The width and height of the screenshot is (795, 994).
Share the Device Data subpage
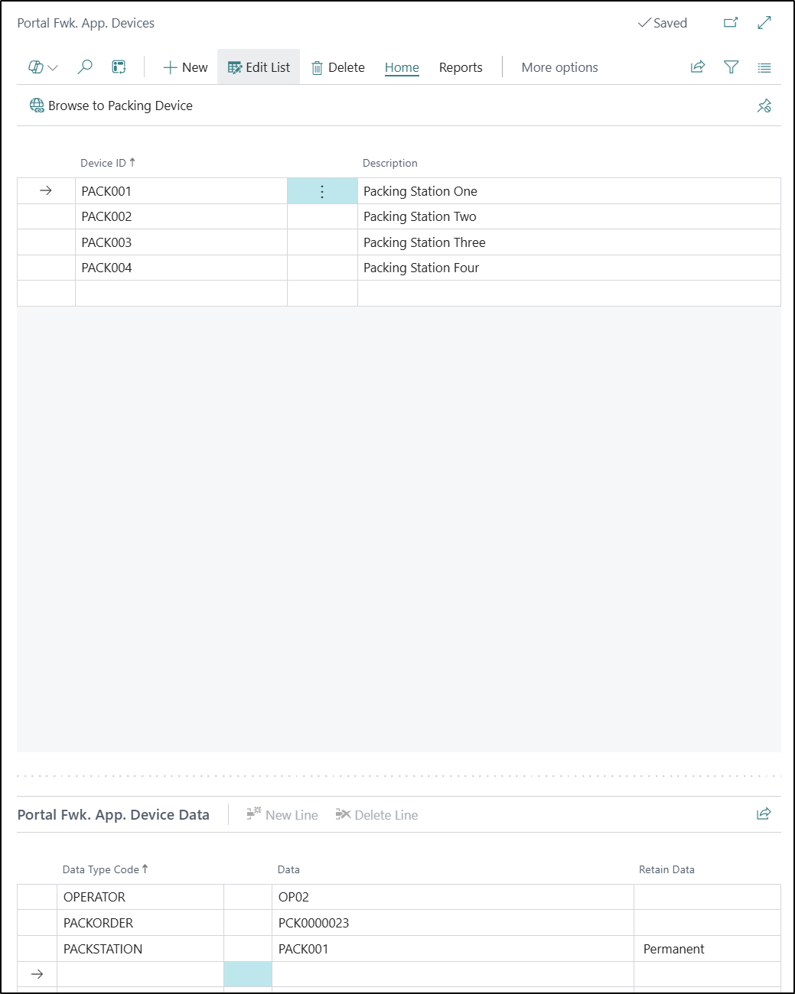point(763,814)
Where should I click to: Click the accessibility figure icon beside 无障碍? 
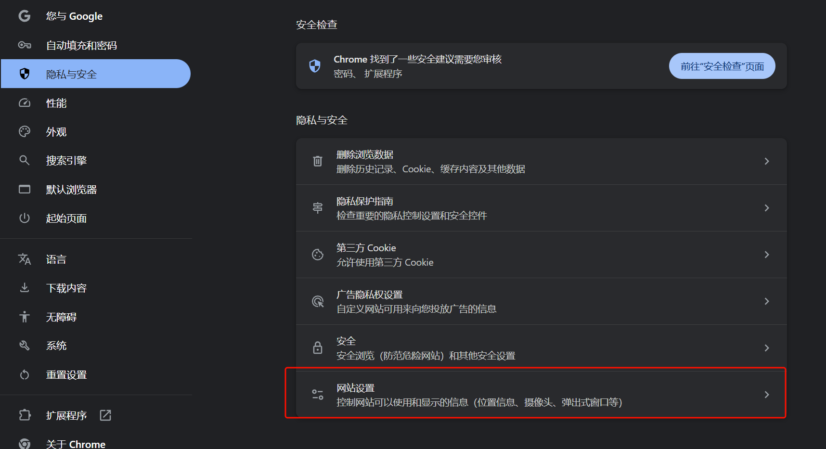tap(25, 317)
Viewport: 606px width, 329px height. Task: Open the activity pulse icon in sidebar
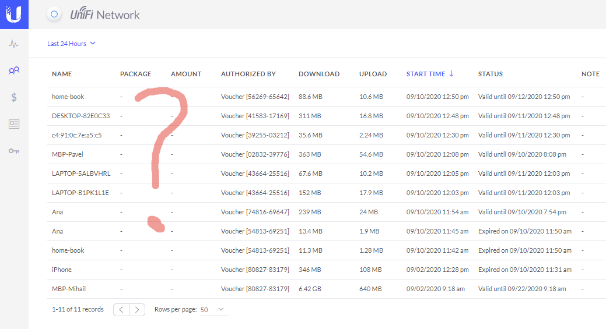pos(14,44)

+===+

:: Task requirements ::
Reproduce the material above in full and without alteration, but skip all pictures.

:: Response for this exercise ::
The width and height of the screenshot is (795, 994).
Share the Device Data subpage
point(763,814)
Where should I click to: Click the accessibility figure icon beside 无障碍? 
tap(25, 317)
Viewport: 606px width, 329px height. Task: Open the activity pulse icon in sidebar
pos(14,44)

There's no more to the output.